• BRIEF: What is needed is an exact copy of the whole listing below, with no pictures.

• ENTRIES PROVIDED:
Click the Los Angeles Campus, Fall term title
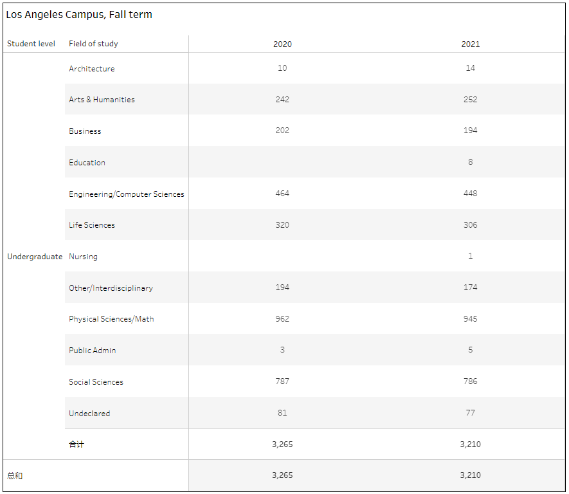 click(79, 15)
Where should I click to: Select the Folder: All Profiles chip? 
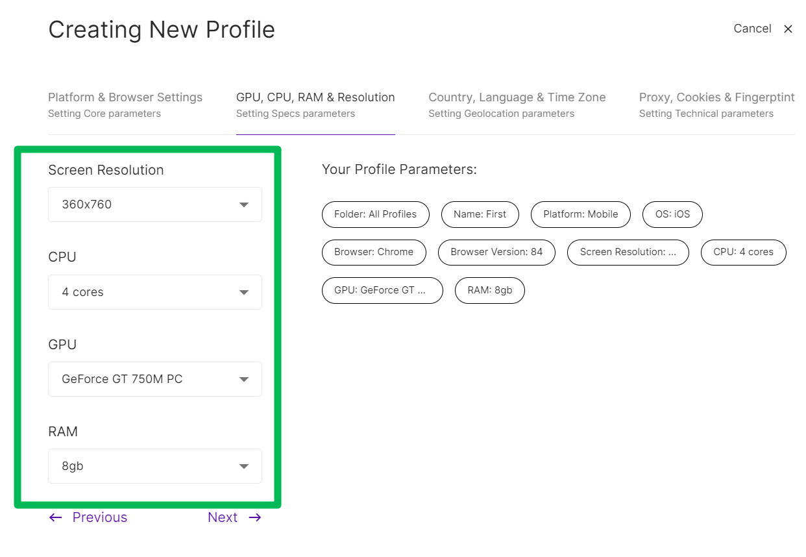(376, 214)
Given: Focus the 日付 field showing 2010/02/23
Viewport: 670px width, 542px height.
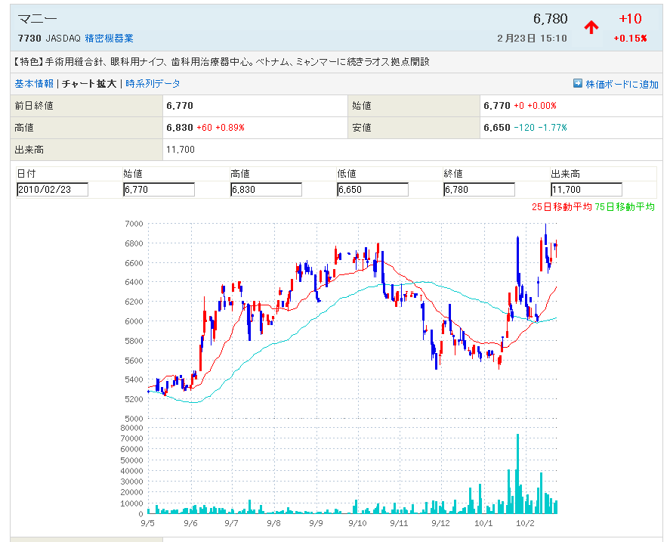Looking at the screenshot, I should (x=52, y=190).
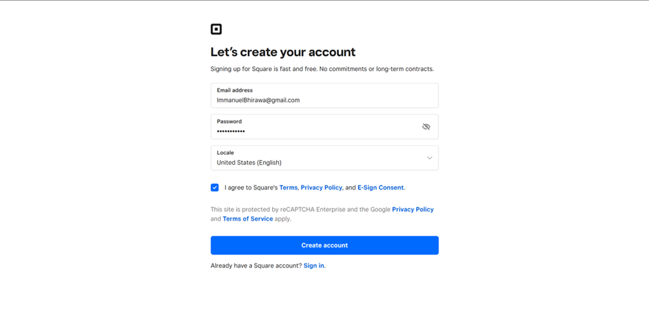Click the masked password dots
Image resolution: width=649 pixels, height=313 pixels.
(231, 132)
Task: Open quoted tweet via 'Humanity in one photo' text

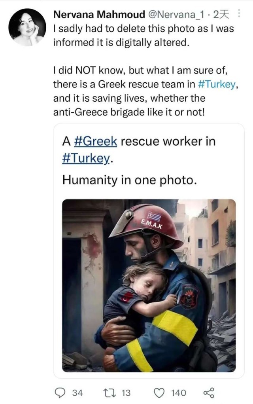Action: tap(129, 180)

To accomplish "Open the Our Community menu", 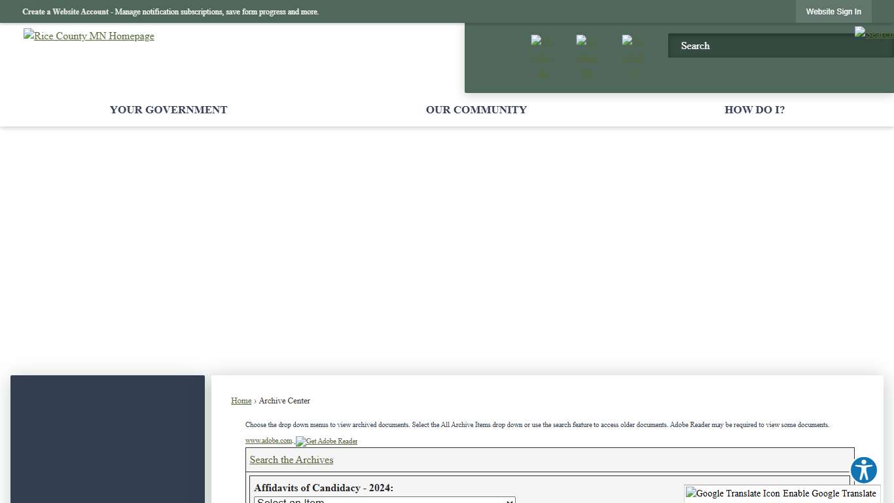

• PROBLEM SOLUTION:
Click the Los Angeles Campus, Fall term title
 click(79, 15)
Where should I click to: Select the Folder: All Profiles chip? 
(376, 214)
Given: Focus the 日付 field showing 2010/02/23
Viewport: 670px width, 542px height.
Looking at the screenshot, I should (x=52, y=190).
Click the masked password dots
Image resolution: width=649 pixels, height=313 pixels.
(231, 132)
Task: Open quoted tweet via 'Humanity in one photo' text

Action: tap(129, 180)

To accomplish "Open the Our Community menu", 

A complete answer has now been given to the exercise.